■ Article:
Harmony at sea: Nurturing marine ecosystems alongside sustainable offshore wind energy

The critical role of offshore wind energy in achieving net-zero climate targets is widely recognized. Across the globe, electricity production from offshore wind farms has surged, driven by urgency to mitigate climate change, technological advancements, favorable government policies, and increased market investment. According to BloombergNEF, as of the end of 2023, 73 gigawatts (GW) of offshore wind capacity had been installed worldwide, with Europe contributing 32GW to this total. BloombergNEF’s Q1 2024 forecast expects a tripling in offshore wind operational capacity by the end of this decade, reaching 256GW by 2030 and 742GW by 2040.

Increasing offshore wind installation is essential for the energy transition. However, the scale and pace of the planned projects raises questions about their impacts on marine ecosystems. Offshore wind farms take up space on the seabed, on the water’s surface, and in the air – all natural habitats for wildlife. The installation, operation, maintenance, and decommissioning of offshore wind farms can impact different parts of the marine ecosystem. Offshore wind energy development could influence marine habitats, modifying population of marine life and altering natural marine processes and, in turn, affecting the provision of ecosystem services. This may entail both positive and negative impacts.

On the positive side, offshore wind energy can play a significant role in protecting marine ecosystems by contributing to the reduction of carbon dioxide emissions and mitigating the harmful effects of global warming. The increasing frequency and intensity of marine heat waves, leading to extensive coral bleaching and reef degradation, exemplify the catastrophic impact of global warming on marine life. Coral reefs are extraordinary hotspots of marine biodiversity, and their degradation results in significant loss of marine life. Beyond their global benefits, offshore wind farms may also support marine life locally by serving as artificial reefs, providing spawning grounds, and acting as feeding stations that attract diverse marine species. The reef effect can lead to the clustering of marine life around the sturdy structures of offshore wind farms, boosting the population of certain species and improving food availability in and around the turbines. This, in turn, may attract birds and other species that rely on this food source. Moreover, wind turbines can also provide resting spots for birds.

On the other hand, offshore wind projects may have unintended effects on marine ecosystems, which are detailed in the subsequent sections. The ecological risks associated with the negative impacts of offshore wind farms can differ based on geographical factors. These risks are contingent upon the environmental characteristics and vulnerability of the impacted areas, making the identification of potential impacts case-specific. To evaluate impacts of offshore wind farms on marine life, it’s crucial to have sufficient baseline information on marine wildlife distribution, abundance, and trends within potentially effect areas. Long-term monitoring programs are also essential to address uncertainties about the magnitude and extent of the long-term impacts of offshore wind projects.

The installation phase could potentially impact a range of species, such as seabirds, marine mammals, sea turtles, and various fish species, from bottom-dwelling to open-water species. The vessels used to install offshore wind farms could pose a risk of collision with marine fauna including harbor porpoises and turtles, potentially causing injuries or fatalities. The presence of these vessels at wind farm sites could disturb marine habitats, and the noise pollution produced during operation may displace marine life, including seabirds, from preferred feeding grounds, which could lead to a decrease in local food availability. Regulations and restrictions on vessel noise, speed, and routing can help mitigate these risks, particularly in sensitive areas or during specific periods, such as near breeding colonies of vulnerable species. Other underwater sounds produced during installation processes, especially pile driving, drilling, and dredging, also present potential risks to marine species. These activities can displace animals from natural foraging and breeding grounds and cause temporary hearing loss and disorientation, particularly in marine mammals and predatory fish.

■ Entries shown:
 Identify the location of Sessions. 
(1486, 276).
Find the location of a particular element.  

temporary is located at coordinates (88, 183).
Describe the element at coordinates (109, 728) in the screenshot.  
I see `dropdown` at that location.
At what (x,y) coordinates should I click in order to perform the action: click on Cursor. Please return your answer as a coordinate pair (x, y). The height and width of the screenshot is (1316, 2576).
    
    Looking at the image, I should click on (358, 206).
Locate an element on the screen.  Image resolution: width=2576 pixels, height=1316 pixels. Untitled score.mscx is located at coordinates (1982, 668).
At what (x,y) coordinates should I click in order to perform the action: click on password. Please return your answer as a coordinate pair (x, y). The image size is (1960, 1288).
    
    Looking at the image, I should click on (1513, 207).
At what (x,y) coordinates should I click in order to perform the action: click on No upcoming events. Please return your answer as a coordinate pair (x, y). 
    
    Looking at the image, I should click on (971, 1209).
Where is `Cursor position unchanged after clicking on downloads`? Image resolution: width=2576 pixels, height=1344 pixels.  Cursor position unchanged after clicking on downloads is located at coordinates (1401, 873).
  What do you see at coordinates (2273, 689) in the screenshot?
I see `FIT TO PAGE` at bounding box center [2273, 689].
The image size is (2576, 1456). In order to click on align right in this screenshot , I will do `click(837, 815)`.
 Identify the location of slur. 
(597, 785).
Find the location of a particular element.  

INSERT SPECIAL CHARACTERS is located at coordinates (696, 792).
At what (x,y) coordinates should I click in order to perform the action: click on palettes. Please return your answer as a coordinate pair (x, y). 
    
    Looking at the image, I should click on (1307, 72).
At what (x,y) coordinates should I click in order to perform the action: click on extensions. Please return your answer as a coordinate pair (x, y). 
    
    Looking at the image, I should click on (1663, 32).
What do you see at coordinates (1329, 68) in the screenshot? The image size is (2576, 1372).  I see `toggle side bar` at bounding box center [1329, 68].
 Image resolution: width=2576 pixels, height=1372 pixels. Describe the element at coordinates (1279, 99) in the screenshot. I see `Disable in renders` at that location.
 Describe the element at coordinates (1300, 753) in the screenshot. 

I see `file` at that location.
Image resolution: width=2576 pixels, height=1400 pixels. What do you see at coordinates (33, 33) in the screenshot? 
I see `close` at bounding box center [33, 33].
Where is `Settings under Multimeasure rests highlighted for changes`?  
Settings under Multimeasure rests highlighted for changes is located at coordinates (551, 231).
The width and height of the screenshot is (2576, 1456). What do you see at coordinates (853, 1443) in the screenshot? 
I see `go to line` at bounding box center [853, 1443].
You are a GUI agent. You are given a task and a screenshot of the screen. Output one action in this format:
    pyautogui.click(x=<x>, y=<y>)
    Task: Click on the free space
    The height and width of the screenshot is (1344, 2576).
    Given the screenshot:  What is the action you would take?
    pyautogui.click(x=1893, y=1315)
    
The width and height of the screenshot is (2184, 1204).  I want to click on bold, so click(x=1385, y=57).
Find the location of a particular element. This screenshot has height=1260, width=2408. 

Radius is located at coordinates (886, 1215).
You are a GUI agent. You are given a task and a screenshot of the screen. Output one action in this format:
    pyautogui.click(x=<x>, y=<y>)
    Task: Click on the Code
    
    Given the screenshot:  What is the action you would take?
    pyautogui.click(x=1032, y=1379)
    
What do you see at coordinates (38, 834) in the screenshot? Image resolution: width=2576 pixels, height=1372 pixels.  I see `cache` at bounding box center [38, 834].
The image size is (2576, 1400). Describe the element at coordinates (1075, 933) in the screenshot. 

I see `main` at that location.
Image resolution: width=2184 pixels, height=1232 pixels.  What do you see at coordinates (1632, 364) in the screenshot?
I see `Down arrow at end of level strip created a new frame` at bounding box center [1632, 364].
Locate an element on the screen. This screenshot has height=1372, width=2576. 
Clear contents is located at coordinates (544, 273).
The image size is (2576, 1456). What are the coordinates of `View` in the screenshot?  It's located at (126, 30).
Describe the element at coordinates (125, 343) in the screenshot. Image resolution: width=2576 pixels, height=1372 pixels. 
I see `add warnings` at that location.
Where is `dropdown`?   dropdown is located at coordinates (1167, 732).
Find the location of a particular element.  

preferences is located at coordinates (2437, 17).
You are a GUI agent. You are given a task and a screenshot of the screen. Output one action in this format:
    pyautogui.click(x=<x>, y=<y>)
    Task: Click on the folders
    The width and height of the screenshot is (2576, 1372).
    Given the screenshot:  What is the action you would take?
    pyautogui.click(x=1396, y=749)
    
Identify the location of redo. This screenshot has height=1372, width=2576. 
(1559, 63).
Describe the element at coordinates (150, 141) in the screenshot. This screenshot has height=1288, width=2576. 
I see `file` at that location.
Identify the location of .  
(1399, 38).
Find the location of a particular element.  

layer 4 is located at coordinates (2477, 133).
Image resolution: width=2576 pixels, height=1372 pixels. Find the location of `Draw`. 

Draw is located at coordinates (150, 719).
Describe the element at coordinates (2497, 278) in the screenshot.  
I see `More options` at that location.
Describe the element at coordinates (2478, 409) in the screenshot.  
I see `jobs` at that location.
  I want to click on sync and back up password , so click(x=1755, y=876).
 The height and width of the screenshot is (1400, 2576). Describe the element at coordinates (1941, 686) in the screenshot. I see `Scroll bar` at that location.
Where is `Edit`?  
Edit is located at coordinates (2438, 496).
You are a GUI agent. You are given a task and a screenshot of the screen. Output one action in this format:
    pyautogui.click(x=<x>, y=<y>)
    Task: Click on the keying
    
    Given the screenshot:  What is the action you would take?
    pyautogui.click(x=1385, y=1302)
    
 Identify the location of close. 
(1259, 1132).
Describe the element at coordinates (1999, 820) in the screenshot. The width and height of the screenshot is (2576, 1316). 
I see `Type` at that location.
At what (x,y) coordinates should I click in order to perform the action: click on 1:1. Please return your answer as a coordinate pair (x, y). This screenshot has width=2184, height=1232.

■ Exercise objective: Edit the part of the offshore wind article that opens with the words containing "The critical role" and closes with "742GW by 2040.", putting "globally" in place of "worldwide".

■ Complete answer:
The critical role of offshore wind energy in achieving net-zero climate targets is widely recognized. Across the globe, electricity production from offshore wind farms has surged, driven by urgency to mitigate climate change, technological advancements, favorable government policies, and increased market investment. According to BloombergNEF, as of the end of 2023, 73 gigawatts (GW) of offshore wind capacity had been installed globally, with Europe contributing 32GW to this total. BloombergNEF’s Q1 2024 forecast expects a tripling in offshore wind operational capacity by the end of this decade, reaching 256GW by 2030 and 742GW by 2040.